PureCircle Reduces Carbon Footprint Intensity 15%
07 May 2014 --- PureCircle, the world's leading producer and marketer of high-purity stevia products has announced that it has cut the carbon footprint of its products by 15 percent since last year and is now a quarter of the way to its 2020 carbon footprint intensity goal.
“At PureCircle it is increasingly clear to us that stevia can be a very important tool to the wider food and beverage industry, as it endeavors to reduce not only calories, but also carbon, and even water footprints,” the company’s Director of Corporate Sustainability, Ajay Chandran, told FoodIngredientsFirst. “Because of our pipeline of innovative products, increasingly, the end consumer is going to taste a variety of stevia-sweetened food and beverage products that can be good not only for people, but also for the planet.”

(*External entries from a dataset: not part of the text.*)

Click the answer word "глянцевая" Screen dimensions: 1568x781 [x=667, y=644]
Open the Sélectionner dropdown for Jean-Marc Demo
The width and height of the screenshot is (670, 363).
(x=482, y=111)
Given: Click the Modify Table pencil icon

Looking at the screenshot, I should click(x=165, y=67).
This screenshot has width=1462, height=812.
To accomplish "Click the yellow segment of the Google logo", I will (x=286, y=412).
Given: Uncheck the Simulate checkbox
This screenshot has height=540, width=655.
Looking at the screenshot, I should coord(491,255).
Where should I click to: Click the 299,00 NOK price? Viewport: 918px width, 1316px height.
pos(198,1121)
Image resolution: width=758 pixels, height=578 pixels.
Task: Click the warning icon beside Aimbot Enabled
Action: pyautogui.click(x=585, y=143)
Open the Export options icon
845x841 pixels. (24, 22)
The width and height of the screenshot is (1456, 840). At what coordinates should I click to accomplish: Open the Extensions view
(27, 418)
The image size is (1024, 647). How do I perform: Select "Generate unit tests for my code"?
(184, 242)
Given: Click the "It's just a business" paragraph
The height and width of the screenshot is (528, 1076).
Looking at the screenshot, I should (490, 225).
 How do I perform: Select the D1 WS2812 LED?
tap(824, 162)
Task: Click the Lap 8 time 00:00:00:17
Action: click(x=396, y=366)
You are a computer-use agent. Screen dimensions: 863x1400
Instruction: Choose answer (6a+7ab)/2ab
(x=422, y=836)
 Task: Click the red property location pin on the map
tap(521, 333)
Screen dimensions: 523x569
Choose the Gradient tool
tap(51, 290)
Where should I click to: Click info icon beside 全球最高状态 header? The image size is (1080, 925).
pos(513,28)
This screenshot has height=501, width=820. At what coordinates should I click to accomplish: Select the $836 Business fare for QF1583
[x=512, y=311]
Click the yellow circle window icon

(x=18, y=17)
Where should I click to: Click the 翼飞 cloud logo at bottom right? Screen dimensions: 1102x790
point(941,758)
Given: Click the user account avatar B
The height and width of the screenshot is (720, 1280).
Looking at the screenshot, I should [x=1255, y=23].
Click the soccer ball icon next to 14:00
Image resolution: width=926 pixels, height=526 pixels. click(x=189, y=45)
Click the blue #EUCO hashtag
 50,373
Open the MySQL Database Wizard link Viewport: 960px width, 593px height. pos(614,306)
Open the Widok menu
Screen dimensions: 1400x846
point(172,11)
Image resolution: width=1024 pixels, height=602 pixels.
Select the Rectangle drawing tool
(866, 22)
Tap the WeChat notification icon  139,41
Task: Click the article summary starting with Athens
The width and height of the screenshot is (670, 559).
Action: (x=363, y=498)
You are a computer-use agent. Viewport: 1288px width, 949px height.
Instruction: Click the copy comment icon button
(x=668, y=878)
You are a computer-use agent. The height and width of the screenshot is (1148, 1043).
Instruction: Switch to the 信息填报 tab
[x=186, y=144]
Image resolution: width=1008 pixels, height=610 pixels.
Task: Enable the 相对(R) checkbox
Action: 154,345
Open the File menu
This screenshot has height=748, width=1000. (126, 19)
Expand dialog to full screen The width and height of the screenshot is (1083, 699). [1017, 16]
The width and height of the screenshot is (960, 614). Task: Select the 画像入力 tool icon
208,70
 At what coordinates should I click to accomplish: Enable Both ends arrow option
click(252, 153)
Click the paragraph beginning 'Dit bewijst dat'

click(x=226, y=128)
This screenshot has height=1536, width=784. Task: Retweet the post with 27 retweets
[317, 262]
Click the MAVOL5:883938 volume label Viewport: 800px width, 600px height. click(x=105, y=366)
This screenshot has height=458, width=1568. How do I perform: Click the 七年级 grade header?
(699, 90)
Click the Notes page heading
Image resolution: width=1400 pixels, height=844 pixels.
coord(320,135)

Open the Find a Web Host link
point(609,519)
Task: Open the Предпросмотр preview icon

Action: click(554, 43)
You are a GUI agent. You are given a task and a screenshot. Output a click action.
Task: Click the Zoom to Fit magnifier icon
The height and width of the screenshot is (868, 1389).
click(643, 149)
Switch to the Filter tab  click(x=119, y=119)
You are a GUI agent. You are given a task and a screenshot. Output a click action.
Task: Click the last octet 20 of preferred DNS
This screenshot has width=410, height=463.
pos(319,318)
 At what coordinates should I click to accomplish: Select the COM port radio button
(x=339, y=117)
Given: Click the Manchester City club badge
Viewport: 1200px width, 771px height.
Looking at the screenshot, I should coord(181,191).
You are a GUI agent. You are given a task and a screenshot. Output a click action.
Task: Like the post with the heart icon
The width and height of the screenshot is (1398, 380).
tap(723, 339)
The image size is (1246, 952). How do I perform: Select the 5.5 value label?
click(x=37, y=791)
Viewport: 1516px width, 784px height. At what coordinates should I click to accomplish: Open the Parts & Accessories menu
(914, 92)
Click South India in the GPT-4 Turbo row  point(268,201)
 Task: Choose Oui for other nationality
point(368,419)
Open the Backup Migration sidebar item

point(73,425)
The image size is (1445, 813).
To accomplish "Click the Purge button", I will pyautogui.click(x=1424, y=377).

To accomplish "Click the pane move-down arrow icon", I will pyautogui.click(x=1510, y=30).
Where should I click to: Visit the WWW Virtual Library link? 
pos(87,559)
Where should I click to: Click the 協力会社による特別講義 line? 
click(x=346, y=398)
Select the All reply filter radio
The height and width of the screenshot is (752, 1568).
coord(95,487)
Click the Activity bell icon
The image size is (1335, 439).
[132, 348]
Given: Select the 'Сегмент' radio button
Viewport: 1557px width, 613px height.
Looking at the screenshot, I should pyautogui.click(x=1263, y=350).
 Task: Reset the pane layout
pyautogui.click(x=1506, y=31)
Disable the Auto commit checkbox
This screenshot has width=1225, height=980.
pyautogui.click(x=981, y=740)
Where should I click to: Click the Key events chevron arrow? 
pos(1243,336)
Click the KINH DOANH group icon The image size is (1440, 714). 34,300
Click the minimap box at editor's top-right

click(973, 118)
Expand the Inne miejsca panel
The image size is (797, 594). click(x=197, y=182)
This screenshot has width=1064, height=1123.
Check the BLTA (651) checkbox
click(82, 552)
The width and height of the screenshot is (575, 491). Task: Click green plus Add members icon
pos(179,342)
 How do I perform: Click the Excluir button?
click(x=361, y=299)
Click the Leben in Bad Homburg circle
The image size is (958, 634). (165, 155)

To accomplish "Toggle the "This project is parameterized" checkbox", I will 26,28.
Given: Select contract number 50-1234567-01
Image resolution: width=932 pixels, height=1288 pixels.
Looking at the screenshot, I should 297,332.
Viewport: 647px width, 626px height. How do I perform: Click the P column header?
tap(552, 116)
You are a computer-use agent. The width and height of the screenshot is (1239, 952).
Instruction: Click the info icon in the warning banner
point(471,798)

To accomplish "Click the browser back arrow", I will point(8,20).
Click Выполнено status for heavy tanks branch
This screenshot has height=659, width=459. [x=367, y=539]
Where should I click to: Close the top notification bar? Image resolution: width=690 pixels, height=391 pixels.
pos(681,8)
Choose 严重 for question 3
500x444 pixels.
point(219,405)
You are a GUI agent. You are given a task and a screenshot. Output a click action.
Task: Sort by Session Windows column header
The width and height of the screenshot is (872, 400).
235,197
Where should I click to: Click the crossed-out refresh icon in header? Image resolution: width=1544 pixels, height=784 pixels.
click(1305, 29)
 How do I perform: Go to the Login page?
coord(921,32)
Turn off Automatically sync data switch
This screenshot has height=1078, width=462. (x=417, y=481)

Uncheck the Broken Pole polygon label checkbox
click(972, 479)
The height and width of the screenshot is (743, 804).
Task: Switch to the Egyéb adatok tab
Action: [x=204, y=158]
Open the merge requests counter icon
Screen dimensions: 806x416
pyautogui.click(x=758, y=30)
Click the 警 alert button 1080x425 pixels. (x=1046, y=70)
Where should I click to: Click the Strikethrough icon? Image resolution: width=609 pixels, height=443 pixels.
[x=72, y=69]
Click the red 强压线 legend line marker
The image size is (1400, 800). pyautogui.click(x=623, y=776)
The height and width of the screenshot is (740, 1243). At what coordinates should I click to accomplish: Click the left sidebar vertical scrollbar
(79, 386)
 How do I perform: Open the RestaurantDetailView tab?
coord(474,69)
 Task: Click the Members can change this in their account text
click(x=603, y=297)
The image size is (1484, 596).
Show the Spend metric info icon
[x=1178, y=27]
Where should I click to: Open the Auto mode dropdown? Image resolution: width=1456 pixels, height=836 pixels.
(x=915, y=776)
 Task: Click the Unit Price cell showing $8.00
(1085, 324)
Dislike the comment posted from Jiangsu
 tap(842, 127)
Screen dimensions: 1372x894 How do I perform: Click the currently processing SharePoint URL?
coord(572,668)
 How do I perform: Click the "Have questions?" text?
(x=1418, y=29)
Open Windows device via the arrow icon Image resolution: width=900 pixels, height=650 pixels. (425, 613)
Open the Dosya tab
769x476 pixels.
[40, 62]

Chandran explains, “This is the third carbon footprint we’ve completed across our supply chain from farming to extraction and purification. The footprint reduction shows the rapid progress we’re making towards attaining our 2020 goals of carbon intensity reduction of 20 percent.” The company has been able to achieve carbon reduction by continuing non-carbon intensive farming and processing practices, optimizing production scale and developing innovative products. As a result in the most recent fiscal year, PureCircle sold enough stevia to enable the food and beverage industry to eliminate close to 40,000 MT of greenhouse gas (GHG), which is the annual equivalent of removing 7,000 cars from the road.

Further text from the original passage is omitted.